Я устало подошла к Альме. Собака лизнула мой нос, и я ощутила тепло — тепло, которого не чувствовала лет сто. Я грустно начала разбирать палатку, как вдруг заметила Серафиму. Прислонившись к сосне, она наблюдала за мной с каким-то сожалением и мечтательностью одновременно.
Не говоря ни слова, я медленно пошла навстречу девочке, глаза которой были похожи на глаза раненого оленя.
Она приложила палец к губам: в агонии молчания мы уходили сами к себе.
— Так бывает, — говорит моя героиня, отряхиваясь от листьев. — Ты делаешь с буквами все, что хочешь. Почему бы тебе не научиться делать это — все, что ты хочешь — вне их материи?
И мне нечего ей ответить. Так бывает.
Патология короткого рассказа
Истина — это слово, которое не имеет иного смысла, нежели тот, что это слово означает.
Из, кажется, ВитгенштейнаА скользить ей придется по побережью холодного моря. В настоящем времени — для убедительности и погружения в сей миг. Значит, напишем: «Она скользит по побережью холодного моря. Волны, бросаясь к ее ногам…» — и тут же отпустим фразу, проследуя в следующий коридор. Там не так интересно, как в предполагаемой завязке, зато легко. Нет жанра, но есть канва. Кромка. Узкая полоска света, на которой мы и станем танцевать. Одно неверное движение — и мы уже в пропасти, и мы уже — ам! — съедены: здравствуйте, будьте любезны, как вы добры, спасибо, пожалуйста, не стоит благодарности, было приятно, погода чудо как хороша, до свидания, всех благ, всех благ; и снова — здравствуйте, будьте любезны… Не будем. Не будем любезны! Мы даже не поздороваемся, потому что вы вовсе не добры, благодарить вас не за что, и ни черта нам не приятно опять видеть вашу самодовольную рожу; погода, кстати, мерзейшая, и — наконец-таки! — прощайте, и — литл совет: мойте — хотя бы иногда — руки.

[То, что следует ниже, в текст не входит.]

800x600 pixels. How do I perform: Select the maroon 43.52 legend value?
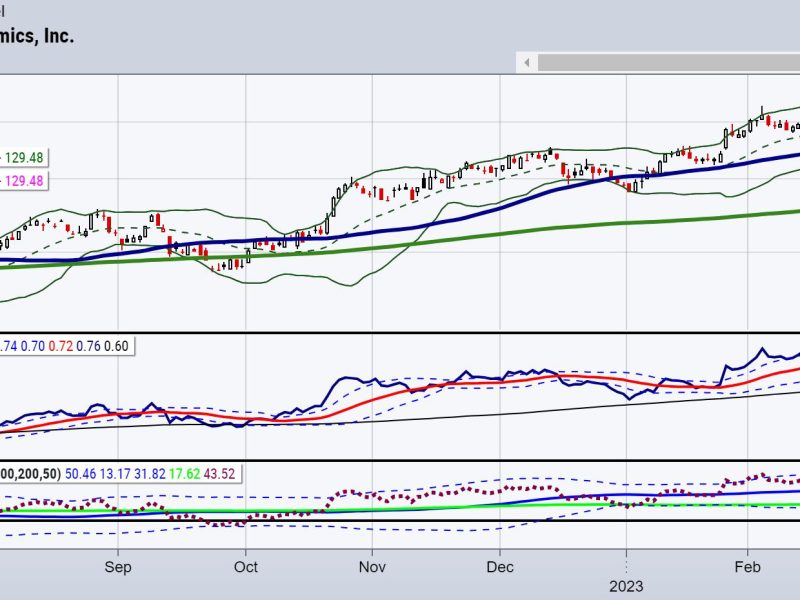217,473
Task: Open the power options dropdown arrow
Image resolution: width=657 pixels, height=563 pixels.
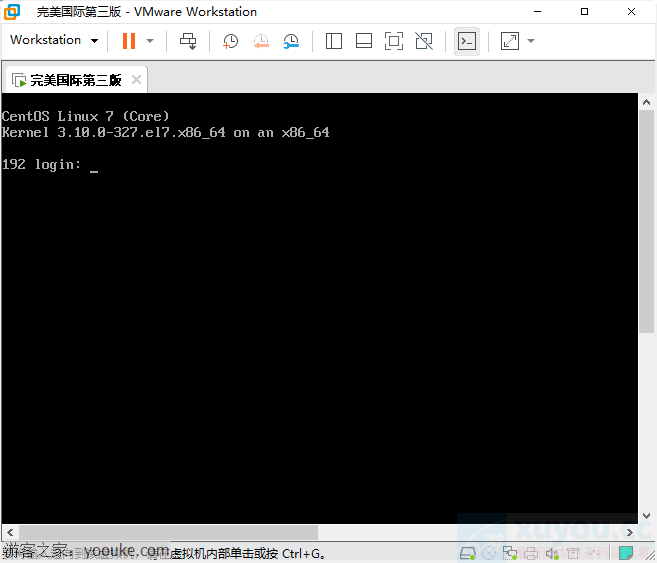Action: click(x=150, y=41)
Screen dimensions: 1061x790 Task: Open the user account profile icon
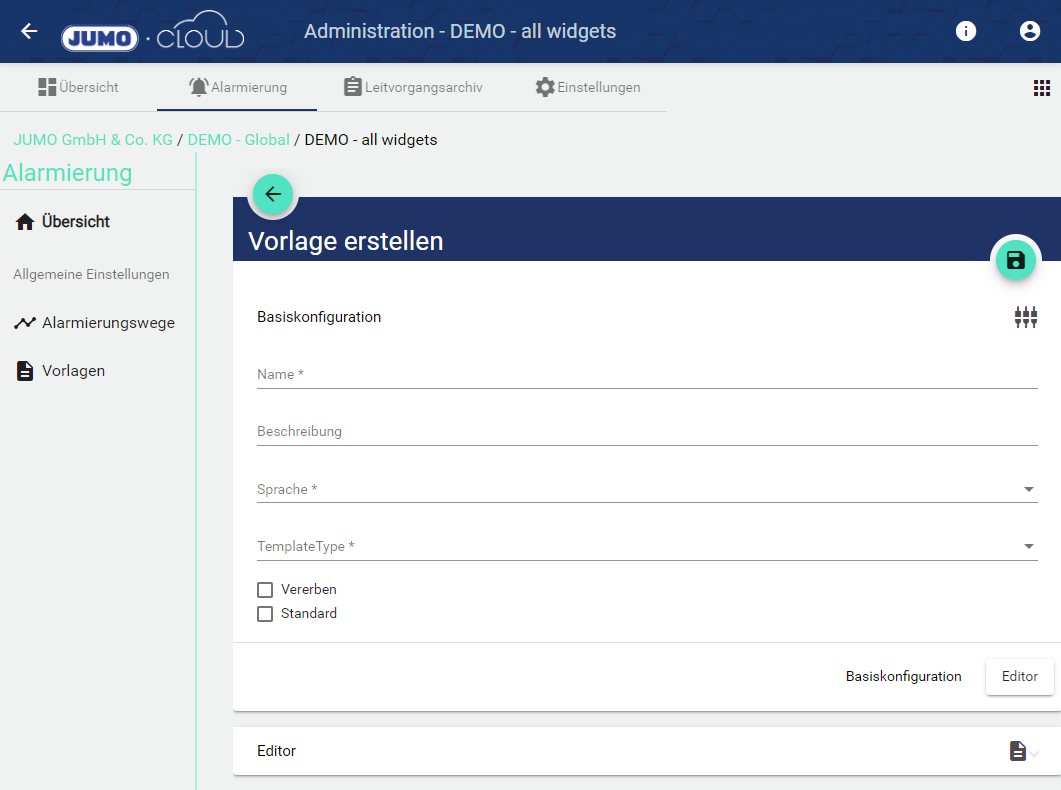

А о чем собственно разговор, спросите вы, и будете правы: каждый ведь может спросить, какого такого весеннего месяца Нисана его грузят. Но мы — нет: мы не грузим. Предупреждаем только: ножку сюда — ямка-с. А ну — «Ам!» — и вас уже нет, съедены с потрохами: здравствуйте, будьте любезны, как вы добры, спасибо, пожалуйста, не стоит благодарности, было приятно, погода чудо как хороша, до свидания, всех благ, всех благ. Аминь, да простит нас осилящий. Впрочем, все уже было.